What is Skype Meetings?

Skype Meetings was released in July 2016 as a stripped-down alternative to Skype for Business. It’s clear why Microsoft made Skype Meetings a priority. In the race for the perfect tech ecosystem, Microsoft is only one player, engaged in a fierce battle with Google, Amazon, Apple and a few other big names. Google, with its Hangouts now integrated into its suite of services, likely drove Microsoft into releasing Skype Meetings. This is to the benefit of small businesses, as Skype Meetings provides a nice “freemium” option for companies that either need barebones meeting capabilities or are looking at testing out the Skype product family before jumping in with both feet. What are the main points of interest regarding Skype Meetings?

1. Skype Meetings is built for small businesses – The basic version of Skype is designed for individuals, but it can still support 25 people on a call. Why bother with Skype Meetings, then? Mostly because getting 25 people into a Skype call is a feat of endurance, as the platform is notoriously clunky in this regard. That’s understandable, as Skype was first and foremost built for peer to peer calls.

Skype Meetings doesn’t make people jump through hoops in getting a meeting going. Participants can quickly jump into a meeting using an original URL, and the meeting can be accessed through any device, which is a mandatory feature for any commercial conferencing platform.

2. Skype Meetings has some of the Skype for Business features – As Microsoft has built Skype Meetings for businesses, it does come with the kind of security that companies demand. That level of enterprise security is something that is also a mainstay of Skype for Business.

Skype Meetings also comes with the same streamlined interface and is also packaged with the head tracking feature that comes with Skype for Business. This feature detects where each participant is in relation to their camera and adjusts the image so that everyone is always centered, even when someone is on the outside edge of the view.

However, it isn’t all sunshine with Skype Meetings. While Skype for Business is integrated with all Office 365 software components, including Outlook, Word and PowerPoint, Skype Meetings only permits collaboration via PowerPoint. Now, some small businesses would rather keep their Office 365 integration to a minimum, and PowerPoint is a valuable piece of software for companies that don’t need media-heavy presentations. But, if total integration into the Microsoft ecosystem is desired, Skype Meetings won’t quite get the business there.

PowerPoint integration is total, though, so Skype Meetings allows users to share screens and use the laser pointer feature for better annotation and presentation efforts.

Skype Meetings also comes with a couple other functions for better meeting productivity.

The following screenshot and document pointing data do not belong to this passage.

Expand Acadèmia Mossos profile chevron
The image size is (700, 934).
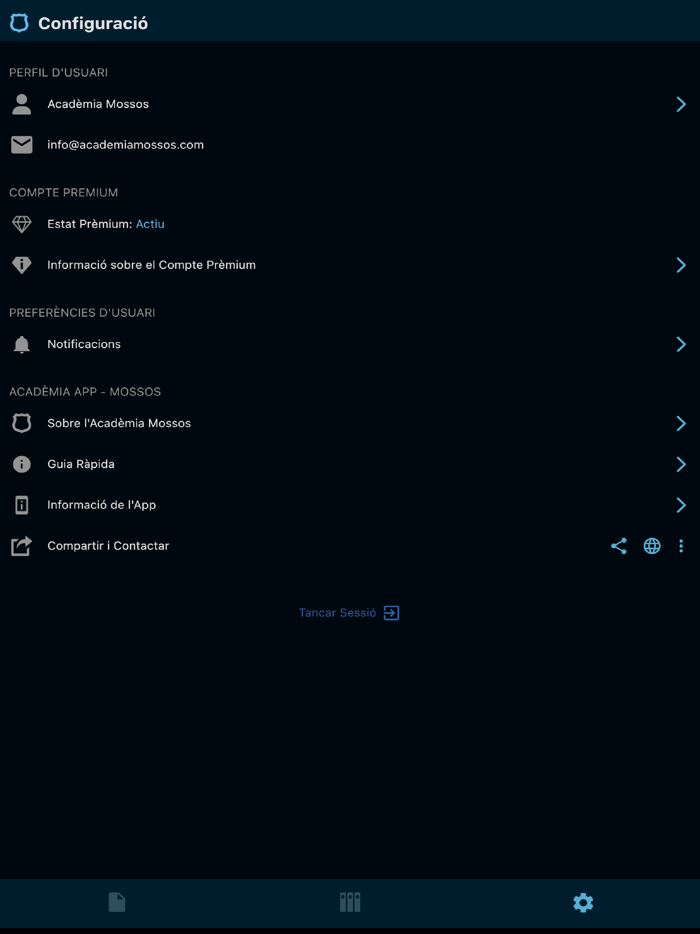point(681,104)
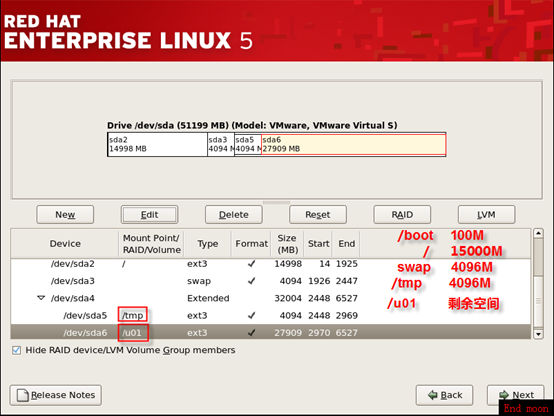Select the /dev/sda2 root partition row
The image size is (554, 416).
click(271, 264)
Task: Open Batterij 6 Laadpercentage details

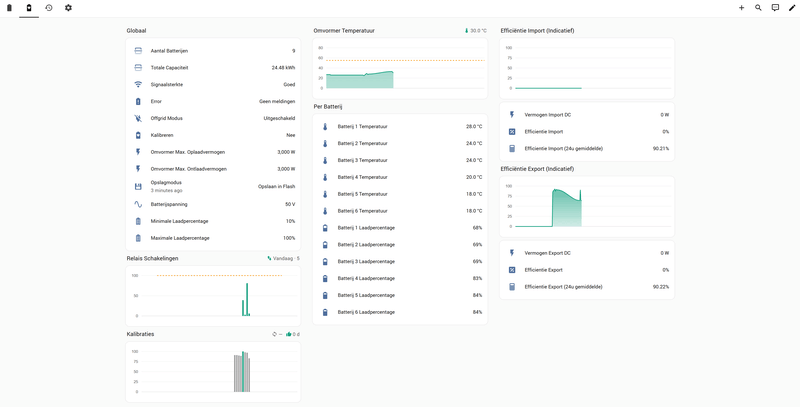Action: 400,312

One is instant messaging capability during meetings, so people can interact privately while the meeting is ongoing. Professional meeting controls are also standard, such as the ability to mute the audience in order to command the floor.

3. Meeting configuration is limited, but effective for smaller groups – This is where the freemium component comes in. Skype for Business can accommodate up to 250 people in a single meeting and allow for broadcast to up to 10,000 people. Those are some huge numbers and really sells the idea that Skype for Business can work for the largest businesses out there.

Obviously, most companies don’t need to cram 250 people into a single meeting. For these companies, the meeting member limit that Skype Meetings comes with might not be a concern. For the first 60 days after creating a Skype Meetings account, companies can execute video calls that involve up to 10 people. However, once that 60 days is up, that hard limit is reduced to three people.

Clearly, this is Microsoft’s way of getting businesses hooked on the technology and gently goading them into adopting Skype for Business. Some companies will make the jump, as the three-person limit is too limiting. But if all a company needs is a secure, functional video conferencing option for small action teams, then Skype Meetings may remain viable even after transitioning out of the 10-person period.

Of course, Skype and its commercial derivatives aren’t the only game in town. Google, Facebook, Apple and a litany of third party options are available to companies that don’t find the Skype package attractive. Most of those options cost money or require a commitment to another ecosystem, though, so they aren’t fraught without their own challenges. In the end, the decision on what conferencing platform to go with is an important one. It’s also one that shouldn’t be made alone, as there is a lot to consider here. A/V integrators are thoroughly versed in video conferencing solutions, and can guide their clients to the optimal solution for the company’s particular needs.